# Short exercise
Write out the records again, switching every "Download" to "Get" and changing nothing else.

**** Materials provided

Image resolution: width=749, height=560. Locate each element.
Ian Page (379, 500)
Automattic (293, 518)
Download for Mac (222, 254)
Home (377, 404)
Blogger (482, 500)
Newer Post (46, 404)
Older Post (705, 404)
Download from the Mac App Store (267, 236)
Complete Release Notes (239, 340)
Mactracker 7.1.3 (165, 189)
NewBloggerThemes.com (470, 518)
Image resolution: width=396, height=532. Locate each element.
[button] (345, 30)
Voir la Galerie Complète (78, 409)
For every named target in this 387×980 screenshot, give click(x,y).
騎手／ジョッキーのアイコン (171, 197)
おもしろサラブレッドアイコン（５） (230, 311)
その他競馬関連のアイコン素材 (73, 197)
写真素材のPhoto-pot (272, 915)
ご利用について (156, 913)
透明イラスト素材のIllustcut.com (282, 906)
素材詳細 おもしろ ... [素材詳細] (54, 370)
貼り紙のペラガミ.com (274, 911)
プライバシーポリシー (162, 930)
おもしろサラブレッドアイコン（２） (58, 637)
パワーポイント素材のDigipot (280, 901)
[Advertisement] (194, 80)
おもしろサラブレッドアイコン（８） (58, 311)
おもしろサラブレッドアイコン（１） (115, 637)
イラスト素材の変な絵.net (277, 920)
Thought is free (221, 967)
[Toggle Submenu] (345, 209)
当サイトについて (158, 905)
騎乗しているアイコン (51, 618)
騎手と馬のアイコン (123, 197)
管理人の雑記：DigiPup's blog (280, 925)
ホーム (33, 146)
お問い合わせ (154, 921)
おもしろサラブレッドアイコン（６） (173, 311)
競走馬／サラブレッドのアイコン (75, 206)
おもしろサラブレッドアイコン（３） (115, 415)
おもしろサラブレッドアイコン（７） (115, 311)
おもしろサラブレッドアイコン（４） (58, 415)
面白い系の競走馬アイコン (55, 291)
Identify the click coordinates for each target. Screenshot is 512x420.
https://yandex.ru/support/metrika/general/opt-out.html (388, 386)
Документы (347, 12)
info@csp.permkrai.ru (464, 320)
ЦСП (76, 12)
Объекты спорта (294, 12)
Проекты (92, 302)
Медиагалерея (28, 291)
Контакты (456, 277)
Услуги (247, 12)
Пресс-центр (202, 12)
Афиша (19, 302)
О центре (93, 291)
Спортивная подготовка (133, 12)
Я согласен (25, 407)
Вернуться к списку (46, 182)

********

# Output of the exercise
Image resolution: width=749, height=560. Locate each element.
Ian Page (379, 500)
Automattic (293, 518)
Get for Mac (222, 254)
Home (377, 404)
Blogger (482, 500)
Newer Post (46, 404)
Older Post (705, 404)
Get from the Mac App Store (267, 236)
Complete Release Notes (239, 340)
Mactracker 7.1.3 (165, 189)
NewBloggerThemes.com (470, 518)
Image resolution: width=396, height=532. Locate each element.
[button] (345, 30)
Voir la Galerie Complète (78, 409)
For every named target in this 387×980 screenshot, give click(x,y).
騎手／ジョッキーのアイコン (171, 197)
おもしろサラブレッドアイコン（５） (230, 311)
その他競馬関連のアイコン素材 (73, 197)
写真素材のPhoto-pot (272, 915)
ご利用について (156, 913)
透明イラスト素材のIllustcut.com (282, 906)
素材詳細 おもしろ ... [素材詳細] (54, 370)
貼り紙のペラガミ.com (274, 911)
プライバシーポリシー (162, 930)
おもしろサラブレッドアイコン（２） (58, 637)
パワーポイント素材のDigipot (280, 901)
[Advertisement] (194, 80)
おもしろサラブレッドアイコン（８） (58, 311)
おもしろサラブレッドアイコン（１） (115, 637)
イラスト素材の変な絵.net (277, 920)
Thought is free (221, 967)
[Toggle Submenu] (345, 209)
当サイトについて (158, 905)
騎乗しているアイコン (51, 618)
騎手と馬のアイコン (123, 197)
管理人の雑記：DigiPup's blog (280, 925)
ホーム (33, 146)
お問い合わせ (154, 921)
おもしろサラブレッドアイコン（６） (173, 311)
競走馬／サラブレッドのアイコン (75, 206)
おもしろサラブレッドアイコン（３） (115, 415)
おもしろサラブレッドアイコン（７） (115, 311)
おもしろサラブレッドアイコン（４） (58, 415)
面白い系の競走馬アイコン (55, 291)
Identify the click coordinates for each target. Screenshot is 512x420.
https://yandex.ru/support/metrika/general/opt-out.html (388, 386)
Документы (347, 12)
info@csp.permkrai.ru (464, 320)
ЦСП (76, 12)
Объекты спорта (294, 12)
Проекты (92, 302)
Медиагалерея (28, 291)
Контакты (456, 277)
Услуги (247, 12)
Пресс-центр (202, 12)
Афиша (19, 302)
О центре (93, 291)
Спортивная подготовка (133, 12)
Я согласен (25, 407)
Вернуться к списку (46, 182)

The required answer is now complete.